When I was a youth, my parents leased a lot by a river in Arkansas called Spring River. At that time it wasn’t too commercialized, so during the early part of the summer we had that part of the river to ourselves. We would fish, swim and canoe all over the place and, of course, it was an awesome place for someone my age to have a great time with no “electronic fun” needed. The fun was there.
Since it was a river with a pretty good current, most of our canoeing was done in the area around the lot because it was so hard to make your way upstream. But every vacation we would take the hour long trek to canoe against the river upstream to a group of water falls. We would stay close to the bank, out of the main current, and paddle for a while, rest and then paddle some more. This particular time I went by myself and actually made good time getting to the falls. When I got there I tied up the canoe to a tree and swam out to the falls.
After swimming for a little while I noticed the bank on the other side, and remembered it was the place we never ventured to because you had to “walk the falls” to get to it. Walking the falls could mean slipping and plunging some fifteen feet into the rocks below. This particular time curiosity got the best of me and I climbed up on the falls and began to walk across. It didn’t take long for me to see that I was in a very tough current with water pushing my feet off the rocks and my balance compromised with every step. As I continued forward, I hadn’t noticed that I had made so much progress, that I was actually closer to the other side than the one I had left. I looked around and thought to myself, “What do I do now?” Fear grabbed me at that point and after gathering myself, I decided to go on.
I finally made it to the other side and looked back at what I had just crossed and shuddered, realizing what could have happened if I fell. But I also felt a great amount of satisfaction, knowing I had faced an obstacle and went through it. This was my Crossing. A crossing that seemed almost impossible, but with just a little faith became a reality. The Crossing for me made it possible to make many more crossings in the days ahead, and helped develop a life of faith in many other areas of my life. I will never forget The Crossing.

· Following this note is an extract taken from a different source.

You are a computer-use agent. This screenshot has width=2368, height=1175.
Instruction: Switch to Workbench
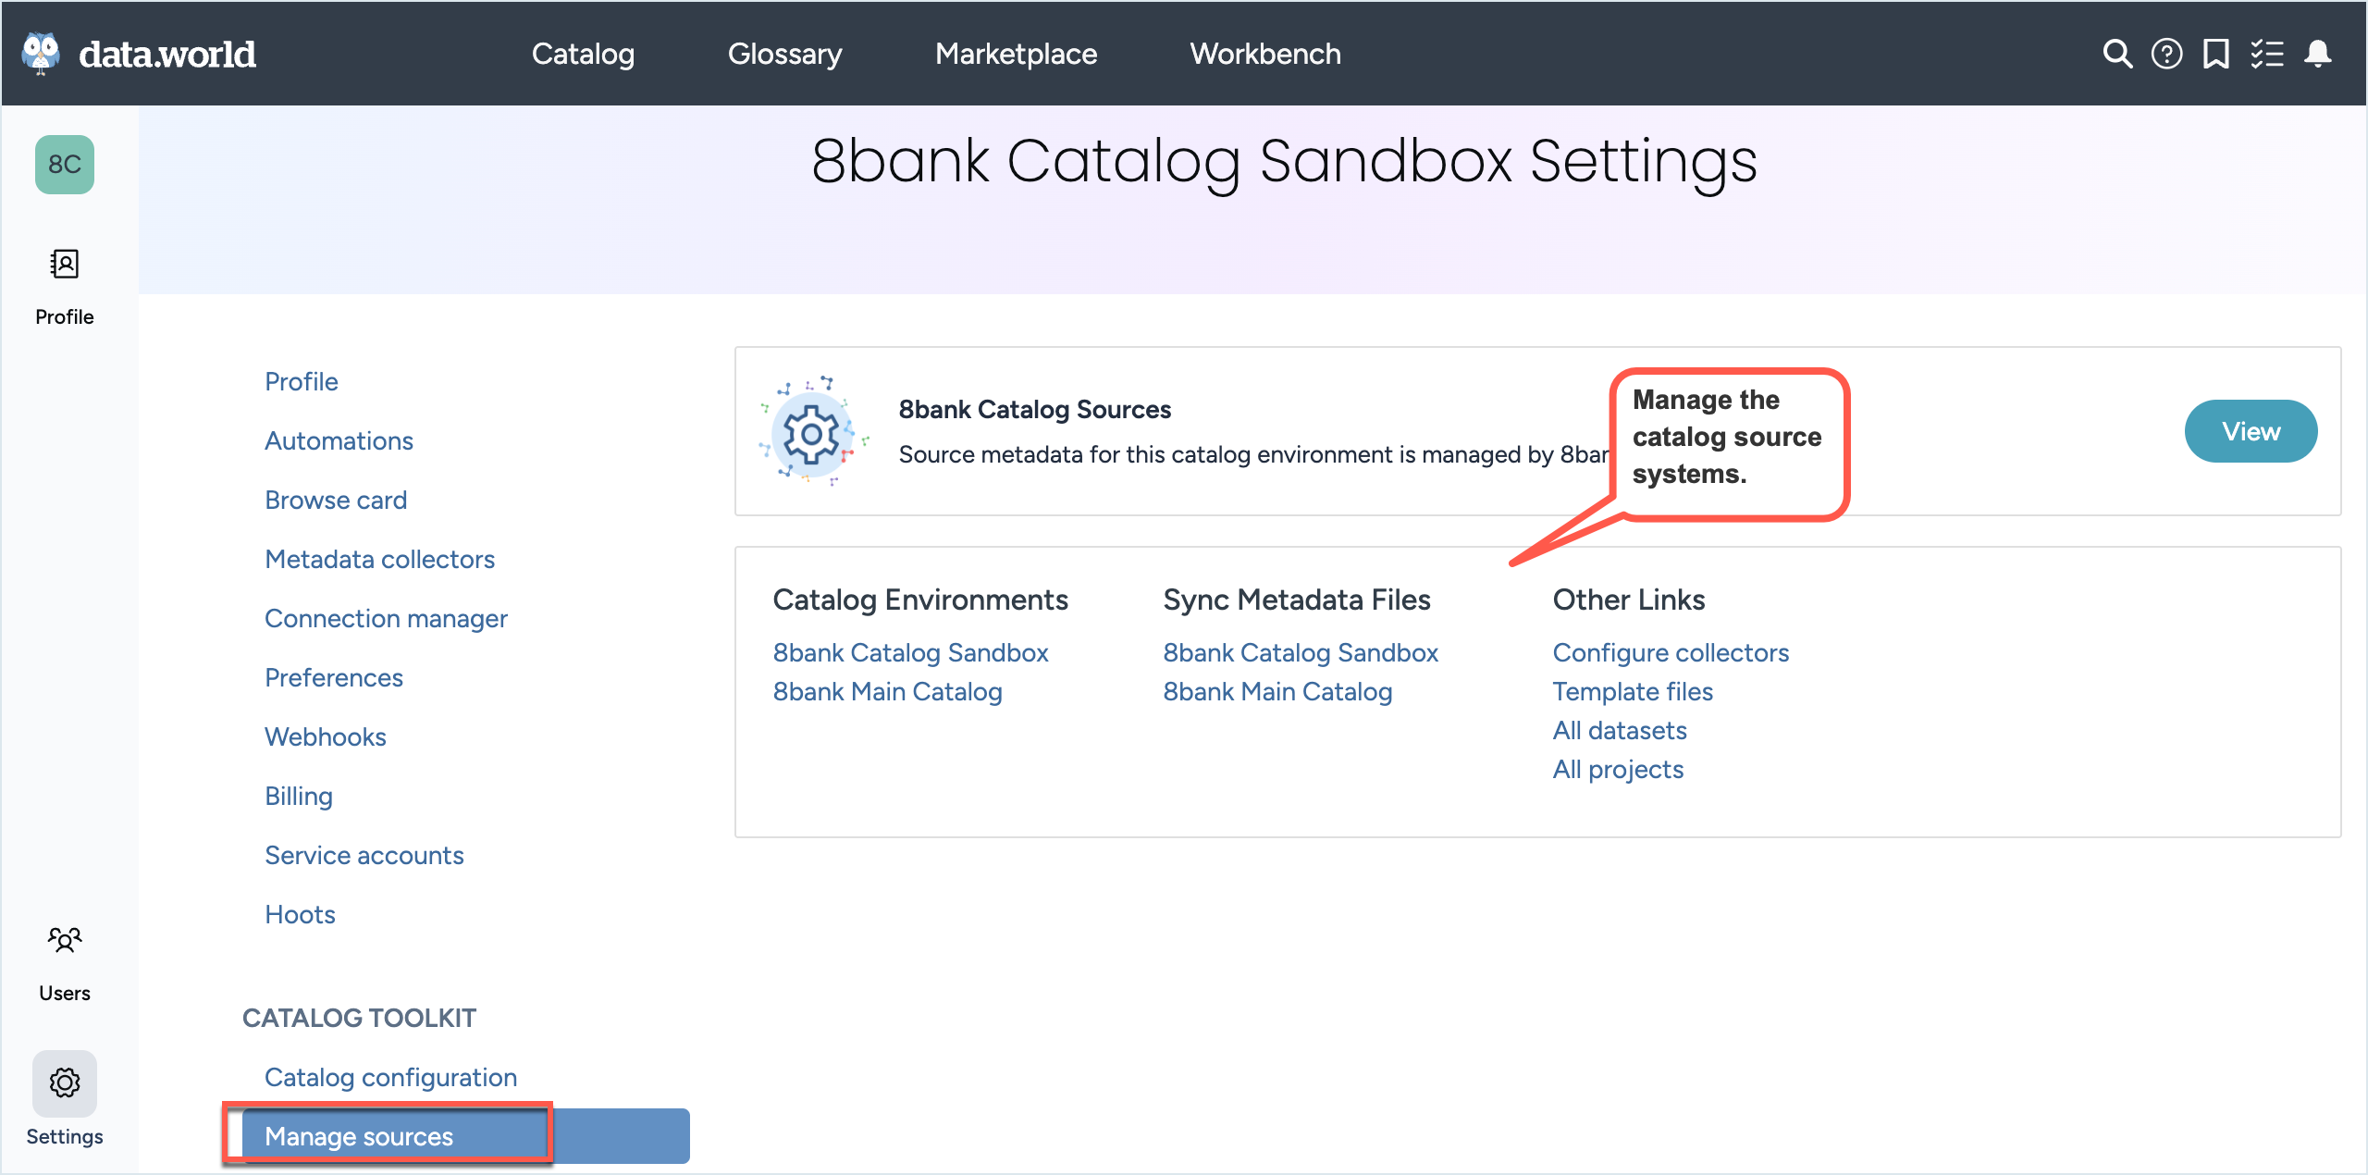(x=1266, y=54)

Our journey in life will have many such crossings. We will look at some and walk away because we just don’t believe we can do it. We will attempt some, and fail, and get back up to try again. The crossings we do make will help us develop a system of belief that will undergird our life choices in the future. Whatever the “Crossing”, at least make the effort! God is right here with us as we attempt to make crossing after crossing in our walk of faith. There are always obstacles in front and behind, and sometimes treacherous areas all around, but don’t let that keep you from crossing. The person who crosses will always see what others only dream about, and that faith makes the crossing worth it. Is today your Red Sea experience? Are you going to cross? Decide!